密码验证器是Django的安全机制,用于在用户设置或修改密码时进行强度检查,确保用户不会使用过于简单或不安全的密码。
四个内置验证器详解
1. UserAttributeSimilarityValidator
作用:检查密码是否与用户的个人信息过于相似
{
'NAME': 'django.contrib.auth.password_validation.UserAttributeSimilarityValidator',
'OPTIONS': {
'user_attributes': ('username', 'first_name', 'last_name', 'email'),
'max_similarity': 0.7 # 相似度阈值(0-1之间)
}
}示例:
-
用户名为
john123,密码为john123456→ 会被拒绝 -
用户邮箱
john@example.com,密码为examplejohn→ 会被拒绝
2. MinimumLengthValidator
作用:强制密码最小长度
{
'NAME': 'django.contrib.auth.password_validation.MinimumLengthValidator',
'OPTIONS': {
'min_length': 8 # 默认8位,可自定义
}
}示例:
-
密码
abc123(6位)→ 会被拒绝 -
密码
password123(11位)→ 通过
3. CommonPasswordValidator
作用:阻止使用常见弱密码
{
'NAME': 'django.contrib.auth.password_validation.CommonPasswordValidator'
}会阻止的密码示例:
-
123456、password、qwerty、admin -
111111、abc123、letmein -
基于包含2万个常见密码的列表进行检查
4. NumericPasswordValidator
作用:阻止纯数字密码
{
'NAME': 'django.contrib.auth.password_validation.NumericPasswordValidator'
}示例:
-
12345678→ 会被拒绝 -
abc12345→ 通过(包含字母) -
p@ssw0rd→ 通过(包含特殊字符)
验证器的工作时机
密码验证器在以下情况下自动触发:
-
用户注册时设置新密码
-
修改密码时
-
管理员后台修改用户密码
-
使用
set_password()方法时
验证失败的表现
当密码不符合要求时,Django会:
-
抛出
ValidationError异常 -
显示具体的错误信息给用户
-
阻止密码设置操作
错误示例:
• 密码与用户名太相似了。
• 密码长度至少为8个字符。
• 密码太常见了。
• 密码不能全是数字。
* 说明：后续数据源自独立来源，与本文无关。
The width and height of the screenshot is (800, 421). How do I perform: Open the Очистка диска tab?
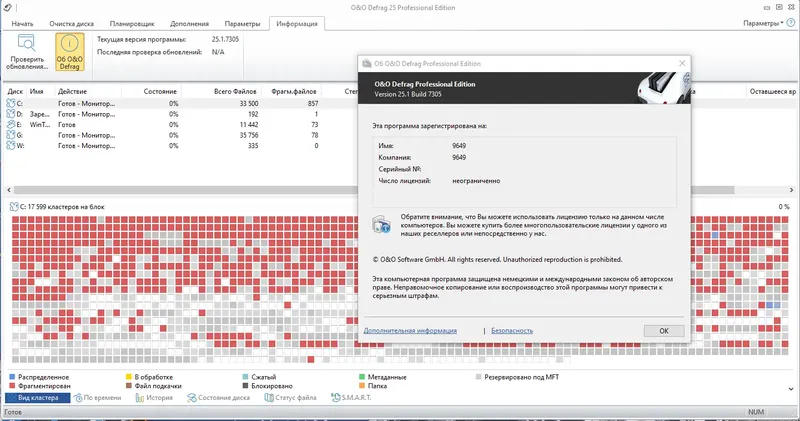(71, 23)
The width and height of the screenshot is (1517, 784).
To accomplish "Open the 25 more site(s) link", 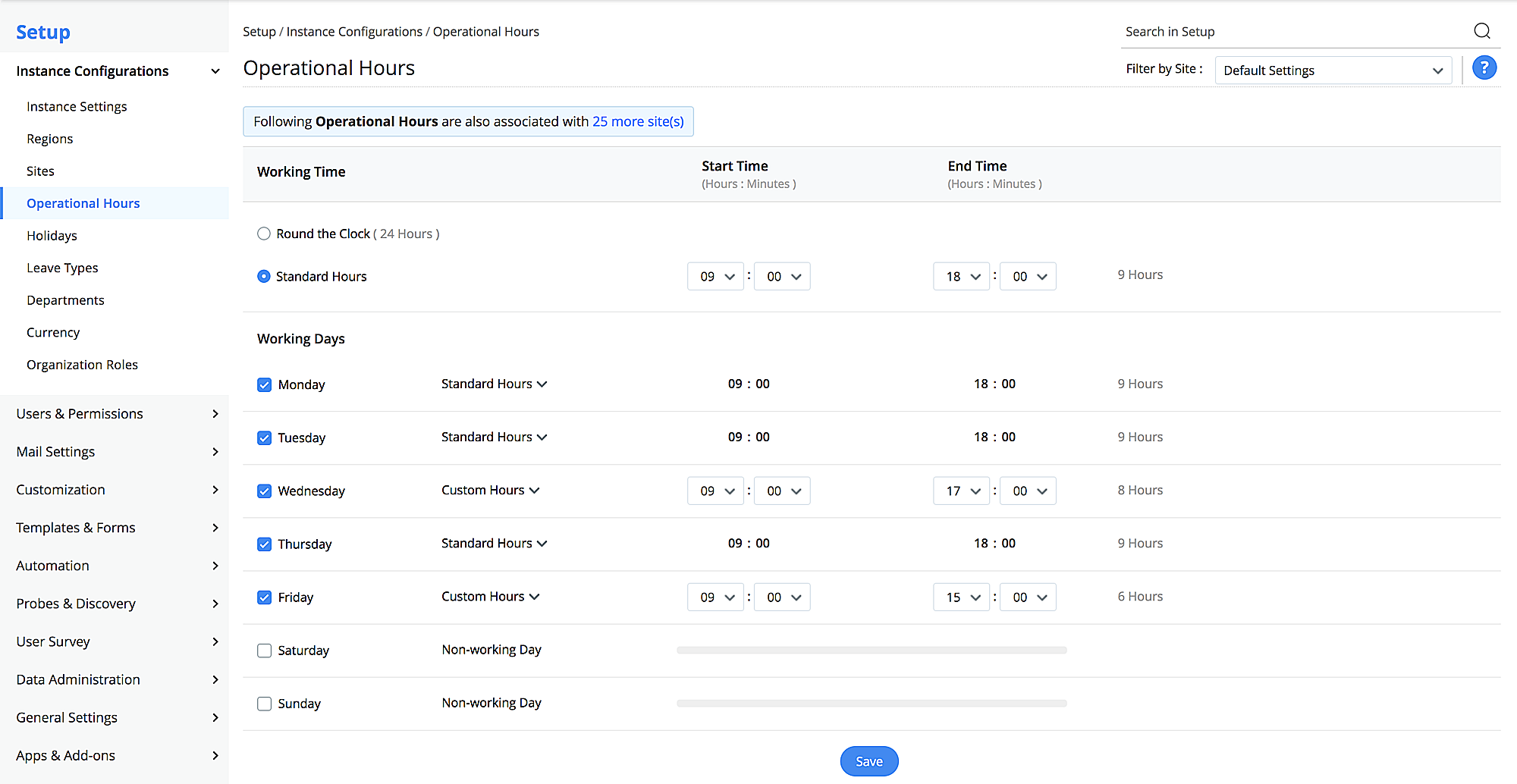I will (x=638, y=121).
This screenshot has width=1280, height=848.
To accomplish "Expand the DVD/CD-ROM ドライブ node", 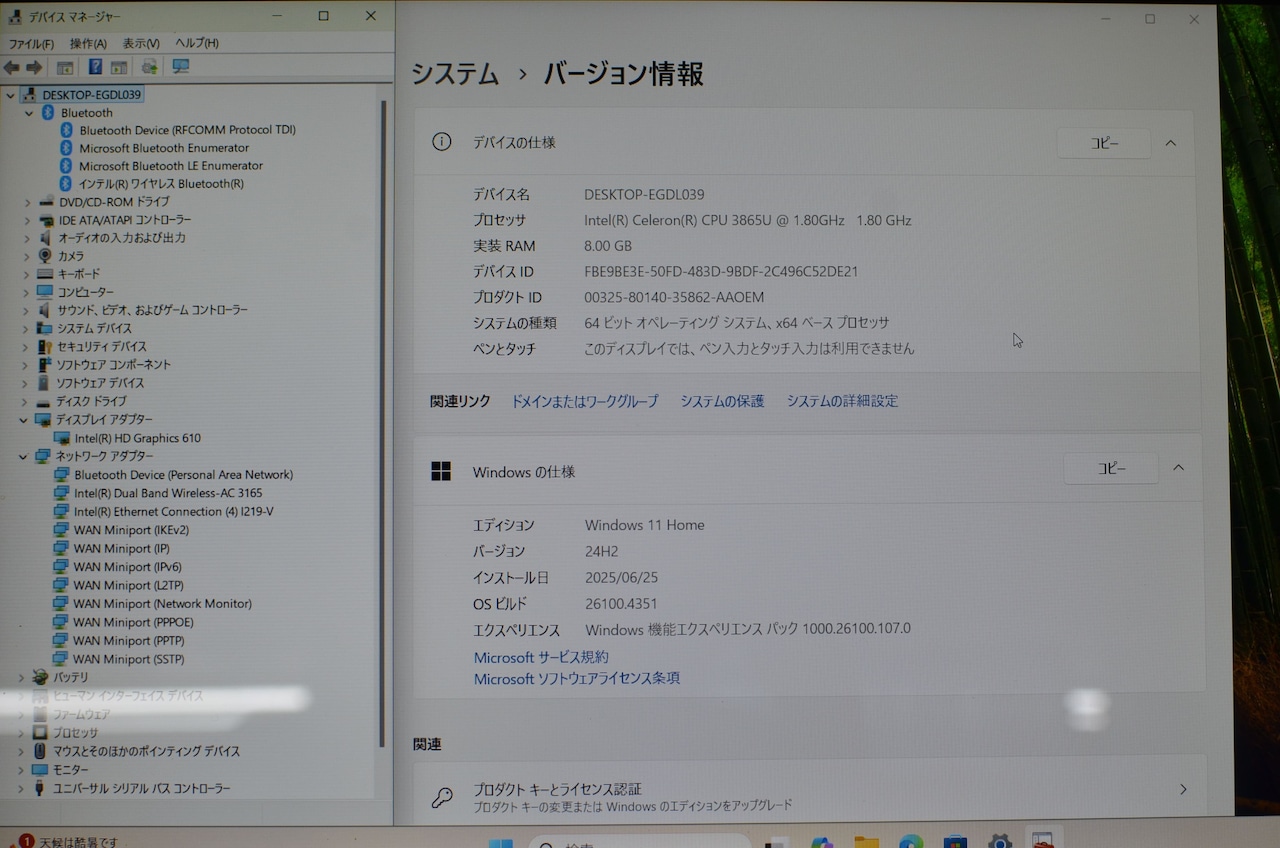I will pos(28,202).
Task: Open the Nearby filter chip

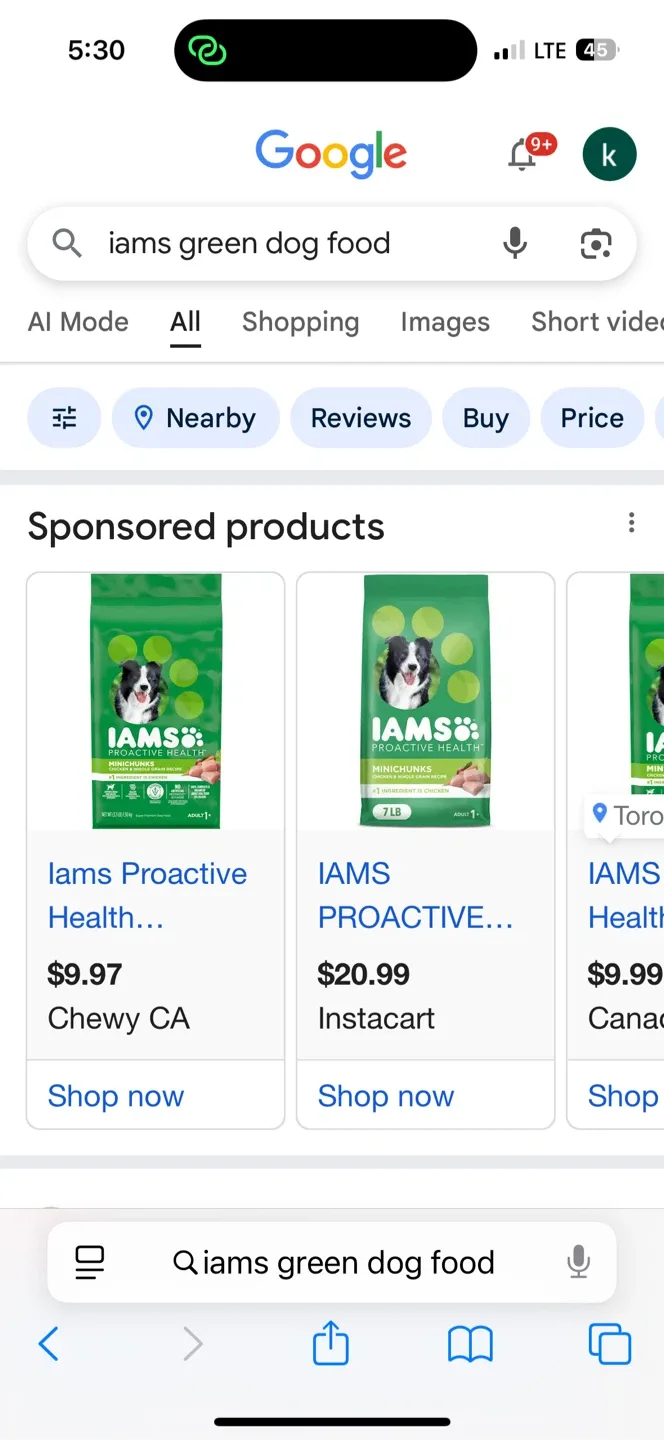Action: 196,417
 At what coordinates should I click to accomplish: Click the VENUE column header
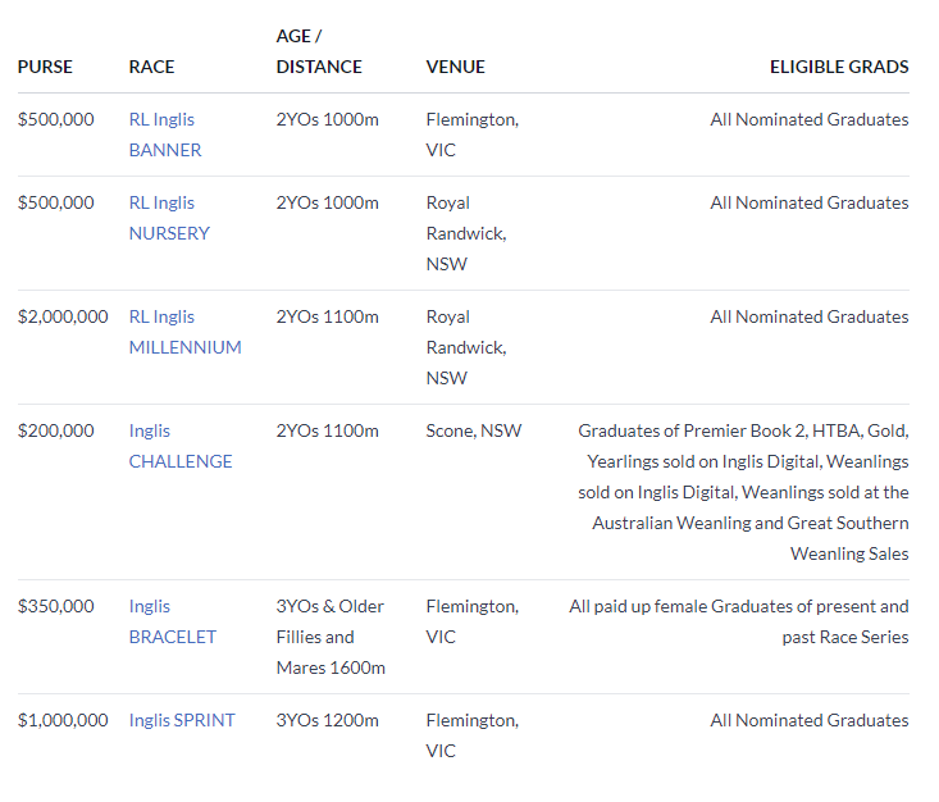point(455,67)
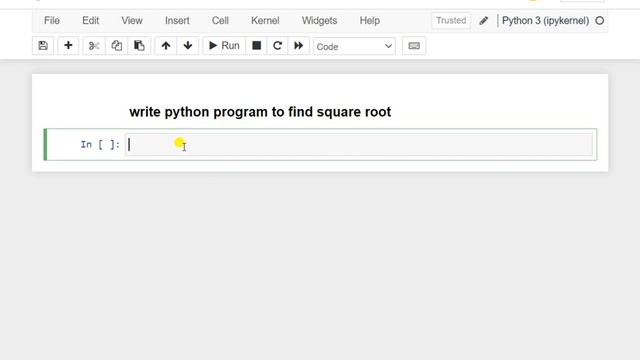Open the Insert menu
The image size is (640, 360).
177,20
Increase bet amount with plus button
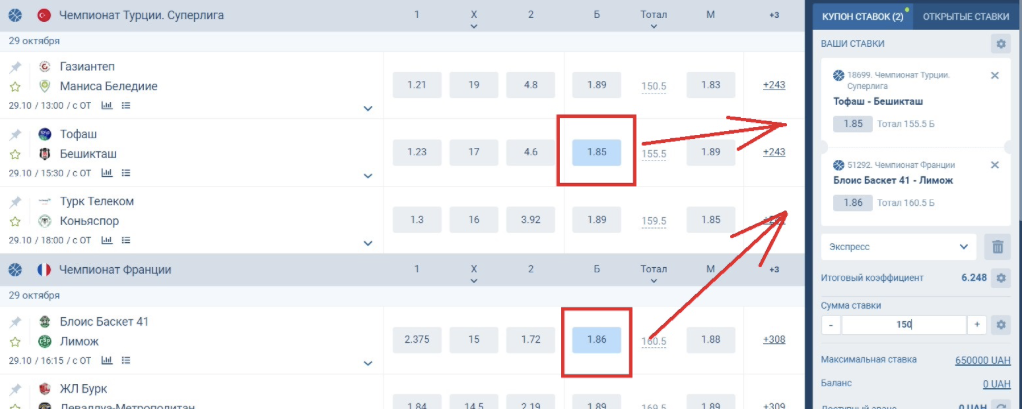 point(977,325)
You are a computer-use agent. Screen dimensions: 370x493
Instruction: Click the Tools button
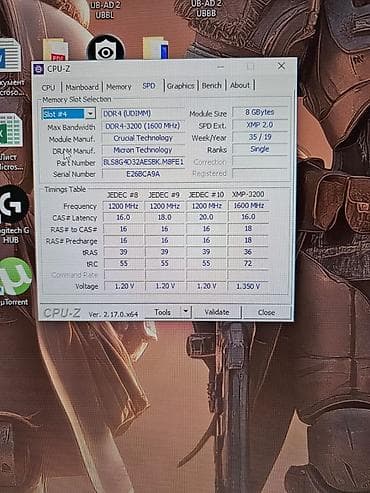point(163,312)
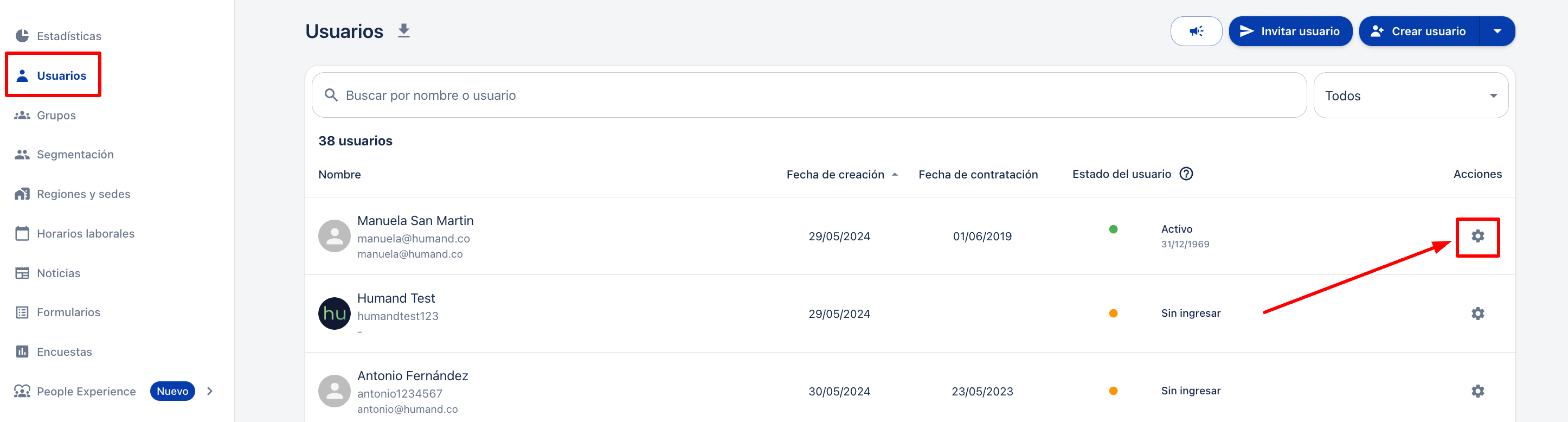1568x422 pixels.
Task: Click the user status help icon
Action: click(x=1186, y=174)
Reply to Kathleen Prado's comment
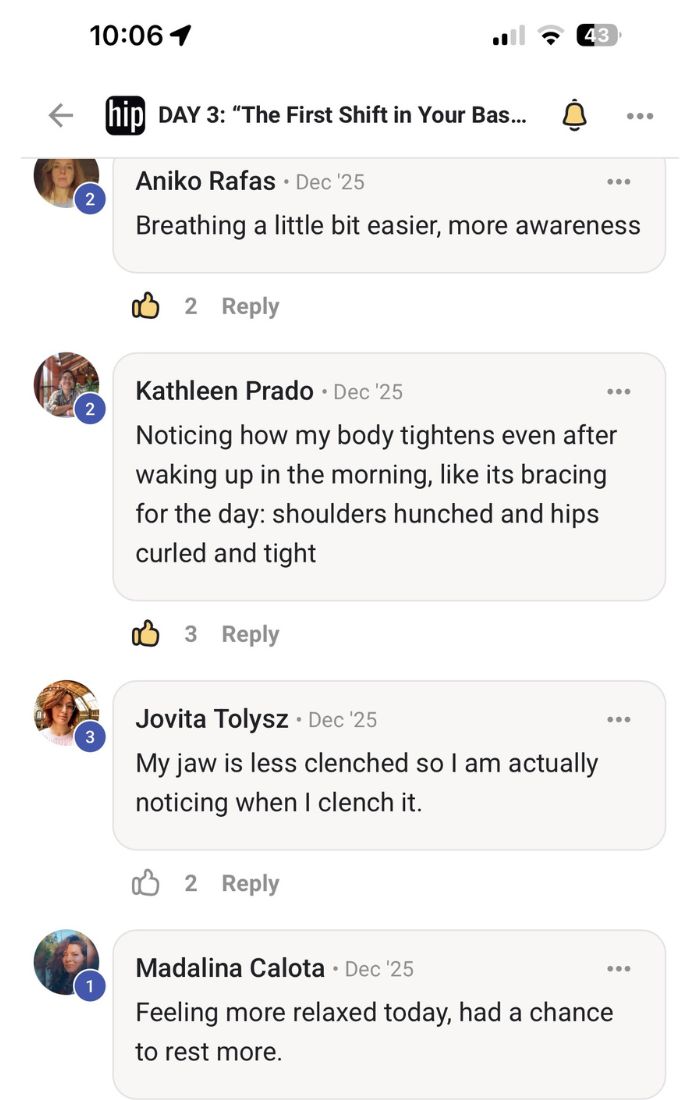 click(250, 634)
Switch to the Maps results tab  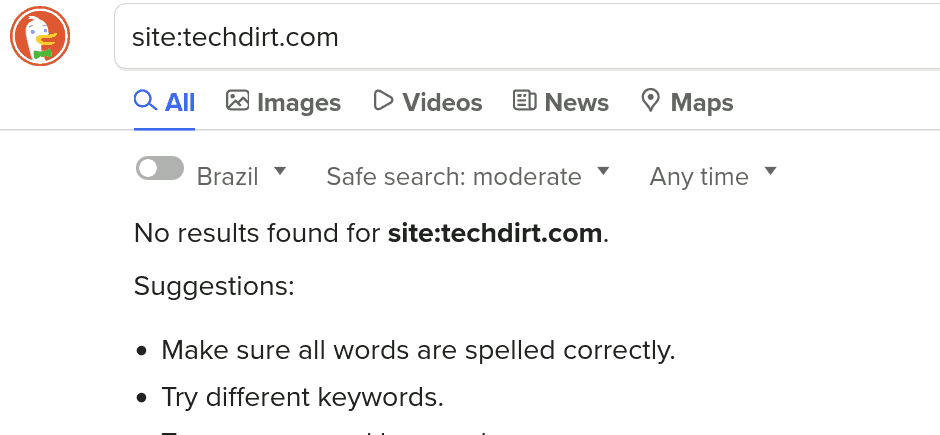(687, 102)
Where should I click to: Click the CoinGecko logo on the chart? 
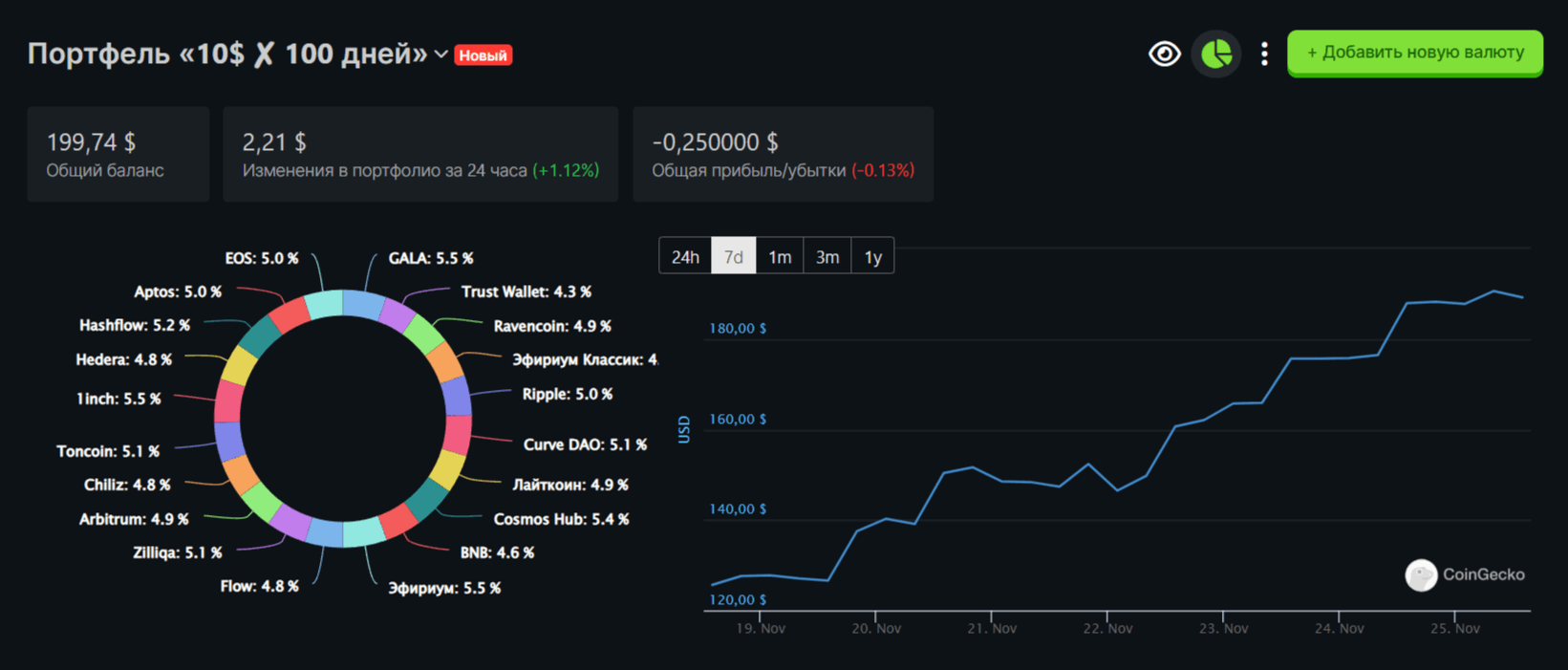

核心要点
-
django.contrib.auth→ 提供密码验证功能 -
AUTH_PASSWORD_VALIDATORS→ 配置验证规则 -
两者需要同时存在才能正常工作
-
如果移除auth应用,整个密码验证系统都会失效
国际化设置
LANGUAGE_CODE = 'en-us' # 可改为 'zh-hans' 使用中文
TIME_ZONE = 'UTC' # 可改为 'Asia/Shanghai'
USE_I18N = True # 启用国际化
USE_TZ = True # 使用时区静态文件设置
STATIC_URL = 'static/'
# 生产环境需要添加:
# STATIC_ROOT = BASE_DIR / 'staticfiles'建议的简化配置
对于API项目(如使用DRF),可以简化如下:
INSTALLED_APPS = [
# 'django.contrib.admin', # 注释掉admin
'django.contrib.auth',
'django.contrib.contenttypes',
# 'django.contrib.sessions', # 如果不用会话
# 'django.contrib.messages', # 如果不用消息框架
'django.contrib.staticfiles',
'goods',
'rest_framework'
]
MIDDLEWARE = [
'django.middleware.security.SecurityMiddleware',
# 'django.contrib.sessions.middleware.SessionMiddleware', # 对应注释
'django.middleware.common.CommonMiddleware',
'django.middleware.csrf.CsrfViewMiddleware',
# 'django.contrib.auth.middleware.AuthenticationMiddleware', # 对应注释
# 'django.contrib.messages.middleware.MessageMiddleware', # 对应注释
'django.middleware.clickjacking.XFrameOptionsMiddleware',
]扩展
'django.contrib.auth',
'django.contrib.contenttypes',
如果不注释这两个应用,迁移数据库时会确实会创建Django自带的系统表。
会多出的Django自带表
来自 django.contrib.auth 的表:
auth_user -- 用户表(存储用户名、密码、邮箱等)
auth_group -- 用户组表
auth_permission -- 权限表
auth_user_groups -- 用户-组关联表(多对多)
auth_user_user_permissions -- 用户-权限关联表(多对多)来自 django.contrib.contenttypes 的表:
django_content_type -- 内容类型表(记录所有注册的模型信息)是否应该保留?
建议保留的情况:
-
需要用户认证功能 - 登录、注册、权限管理
-
使用DRF认证 - REST framework依赖这些表
-
需要后台管理 - admin依赖auth系统
-
未来可能扩展 - 保留基础功能更灵活
可以注释的情况:
-
纯API服务 - 完全自己实现认证
-
微服务架构 - 认证由专门的服务处理
-
极致性能要求 - 减少不必要的表
-
确定不需要用户功能 - 简单的数据处理服务
如果你选择保留
这是完全正常的!大多数Django项目都保留这些表,因为它们提供了:
-
开箱即用的用户系统
-
完整的权限管理
-
与Django生态的良好集成
-
安全可靠的密码处理
注意事项
-
生产环境必须修改:
-
设置
DEBUG = False -
生成新的
SECRET_KEY -
配置正确的
ALLOWED_HOSTS -
使用生产数据库配置
-
-
组件依赖关系:
-
某些组件有依赖关系,注释时要注意
-
比如
auth依赖contenttypes
-
-
根据项目类型调整:
-
纯API项目可以移除模板相关配置
-
传统Web项目需要保留更多组件
-
这样的配置既保持了核心功能,又移除了不必要的组件,提高了项目运行效率。